Saturday, 23 July 2022

Rudyard Kipling - A Diversity Of Creatures

 

Rating: 4/5
 
Review:
Superb prose and varied stories

This is a more varied collection in subject matter and tone than I had remembered from my first reading of it over 30 years ago. The writing is superb throughout; Kipling was a master craftsman and his prose is always a pleasure to read; the stories themselves I found more variable in quality.

Some common and deep-rooted Kipling themes are here, most notably insult revenged (e.g. The Honours of War and The Village That Voted The Earth Was Flat), and the ways of the English countryside “correcting” wayward thinking through their noble folk and ancient pursuits as in Friendly Brook and My Son’s Wife. Sometimes such correction is startlingly brutal and the pursuits include things like hunting, all of which may jar on the modern reader. So will the casual racism (the n-word is used twice in the book) and the anti-Semitism of the time, although these occur rarely and are no more than a reflection of contemporary attitudes; I think in this case they just need to be taken on the chin and accepted as historical fact, however unpleasant. Kipling also shows his deep respect for both Sikh soldiers and those whose families have worked the land for generations (in In The Presence and the poem The Land respectively) and a sympathy for addiction and mental illness in a couple of stories, which is at odds with the stiff-upper-lip atmosphere in which he grew up and which still prevailed.

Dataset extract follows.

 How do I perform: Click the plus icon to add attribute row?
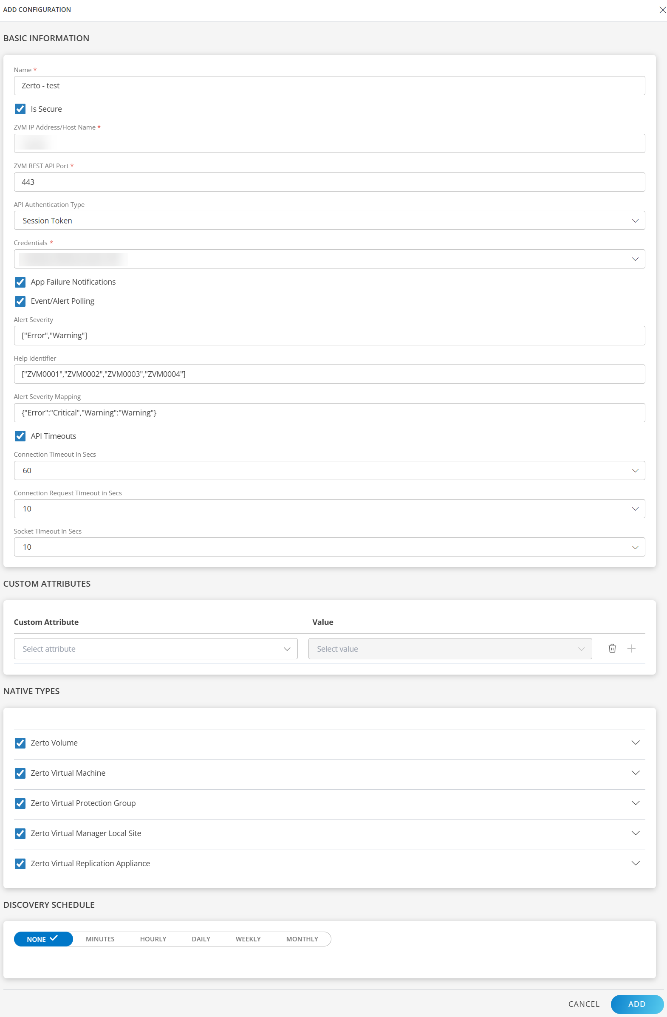point(631,648)
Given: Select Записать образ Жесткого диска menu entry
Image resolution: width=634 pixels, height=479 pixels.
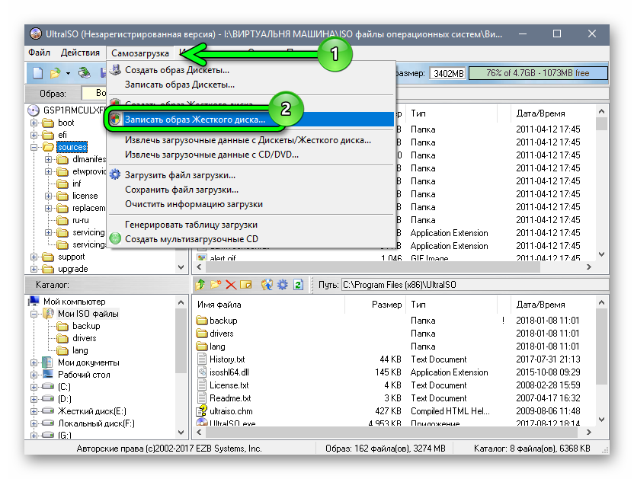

Some stories are less good, I think. Regulus is a school story which could have been included in Stalky & Co, but doesn’t have the readability of those stories (and includes a long, long passage about translating Virgil in class which means little to most current readers, including me) and the opener, As Easy As A.B.C. is a sci-fi story investigating the meaning of freedom which didn’t really work for me. The closing two tales about the War during which they were written are both rather odd; Swept And Garnished features the ghosts of dead children, an over-sentimental aspect of Kipling I’ve never liked much, and Mary Postgate is a thoroughly ambiguous tale - but a very haunting one. I am still unsure about several aspects of it, but it has stayed with me over decades and it gripped and disturbed me all over again this time.

So...a bit of a mixed bag, but well worth reading is my overall verdict. I would also suggest that if you find you don’t like a story, just leave it and go on to the next; you don’t have to like everything, but I think there’s plenty here to enjoy.